[HN Gopher] Tiny-C Compiler (2001)
       ___________________________________________________________________
        
       Tiny-C Compiler (2001)
        
       Author : swatson741
       Score  : 199 points
       Date   : 2023-03-13 10:30 UTC (12 hours ago)
        
 (HTM) web link (www.iro.umontreal.ca)
 (TXT) w3m dump (www.iro.umontreal.ca)
        
       | WoodenChair wrote:
       | This is an interpreter for a super restricted subset of C and it
       | looks well written from a pedagogical standpoint (keeps thing
       | pretty simple, fairly easy to read). But it's slightly awk to
       | strip-down a language (what features do you keep, what do you
       | lose?). I think it's more fun to build an interpreter for an
       | actual tiny language.
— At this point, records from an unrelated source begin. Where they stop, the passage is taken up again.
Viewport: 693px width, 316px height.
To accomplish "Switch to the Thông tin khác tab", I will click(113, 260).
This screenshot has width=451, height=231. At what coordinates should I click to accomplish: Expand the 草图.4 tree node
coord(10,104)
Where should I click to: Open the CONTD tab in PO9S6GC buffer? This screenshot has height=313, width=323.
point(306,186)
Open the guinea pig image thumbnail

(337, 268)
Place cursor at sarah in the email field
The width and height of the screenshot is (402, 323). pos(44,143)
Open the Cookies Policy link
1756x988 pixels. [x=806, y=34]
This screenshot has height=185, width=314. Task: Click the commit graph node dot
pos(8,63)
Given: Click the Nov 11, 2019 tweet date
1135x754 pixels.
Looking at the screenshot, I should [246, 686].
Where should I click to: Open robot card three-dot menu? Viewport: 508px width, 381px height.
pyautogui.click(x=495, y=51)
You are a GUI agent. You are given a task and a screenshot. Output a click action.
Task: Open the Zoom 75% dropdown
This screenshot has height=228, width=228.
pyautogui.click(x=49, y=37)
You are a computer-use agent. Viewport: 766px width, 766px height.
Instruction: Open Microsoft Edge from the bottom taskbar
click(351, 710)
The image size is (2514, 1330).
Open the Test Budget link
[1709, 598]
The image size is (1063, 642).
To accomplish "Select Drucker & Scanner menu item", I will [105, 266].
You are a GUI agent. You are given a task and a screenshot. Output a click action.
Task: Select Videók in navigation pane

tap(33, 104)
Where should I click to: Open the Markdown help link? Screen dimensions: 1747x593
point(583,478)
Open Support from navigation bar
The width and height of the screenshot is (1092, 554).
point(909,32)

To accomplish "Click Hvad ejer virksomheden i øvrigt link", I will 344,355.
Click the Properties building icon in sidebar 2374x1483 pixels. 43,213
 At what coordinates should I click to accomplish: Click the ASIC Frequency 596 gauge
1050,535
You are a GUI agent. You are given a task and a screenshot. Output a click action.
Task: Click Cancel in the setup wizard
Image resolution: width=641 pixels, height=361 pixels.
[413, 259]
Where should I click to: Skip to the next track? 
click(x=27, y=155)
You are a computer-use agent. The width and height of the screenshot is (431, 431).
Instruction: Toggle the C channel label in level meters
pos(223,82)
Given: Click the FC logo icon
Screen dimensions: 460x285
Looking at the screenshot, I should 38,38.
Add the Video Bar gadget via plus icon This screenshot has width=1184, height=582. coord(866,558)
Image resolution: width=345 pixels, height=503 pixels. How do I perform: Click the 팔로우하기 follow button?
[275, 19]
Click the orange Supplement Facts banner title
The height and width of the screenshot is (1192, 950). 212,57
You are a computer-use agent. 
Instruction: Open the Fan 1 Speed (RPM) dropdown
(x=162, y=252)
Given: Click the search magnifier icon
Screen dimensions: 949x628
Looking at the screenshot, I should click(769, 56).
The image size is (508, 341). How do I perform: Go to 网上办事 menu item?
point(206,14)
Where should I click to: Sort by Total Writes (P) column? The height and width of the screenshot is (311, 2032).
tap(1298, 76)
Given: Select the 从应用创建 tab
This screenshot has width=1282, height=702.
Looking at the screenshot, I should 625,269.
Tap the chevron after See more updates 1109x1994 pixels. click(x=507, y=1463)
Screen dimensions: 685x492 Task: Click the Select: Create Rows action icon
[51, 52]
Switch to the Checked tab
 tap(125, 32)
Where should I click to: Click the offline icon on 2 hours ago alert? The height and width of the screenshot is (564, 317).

In my next book I have interpreters for
       | Brainfuck [0], an obfuscated kind of joke of a language, and Tiny
       | BASIC[1] a real tiny language that was used on early personal
       | computers. These are pretty common first projects for folks
       | interested in doing an interpreter.
       | 
       | Here's why real languages are better than stripped down
       | languages: Anyone with programming knowledge can implement a
       | Brainfuck interpreter in a few hours and run any Brainfuck
       | program. Anyone with a tiny bit of CS knowledge can implement a
       | Tiny BASIC interpreter in just a day and then you can run any
       | real Tiny BASIC program from the late 70s. It's cool to run real
       | programs people actually used. With this stripped down C, there
       | are no pre-made real programs...
       | 
       | 0:https://en.wikipedia.org/wiki/Brainfuck
       | 1:https://en.wikipedia.org/wiki/Tiny_BASIC
        
         | Gordonjcp wrote:
         | FORTH is another language that's quick and easy to write from
         | scratch, where you need a couple of dozen words written in
         | assembler and then the rest of FORTH can be written in FORTH.
        
         | doodlesdev wrote:
         | Another language that's more modern and currently useful but
         | which is very tiny to write an interpreter for is Lua [0][1].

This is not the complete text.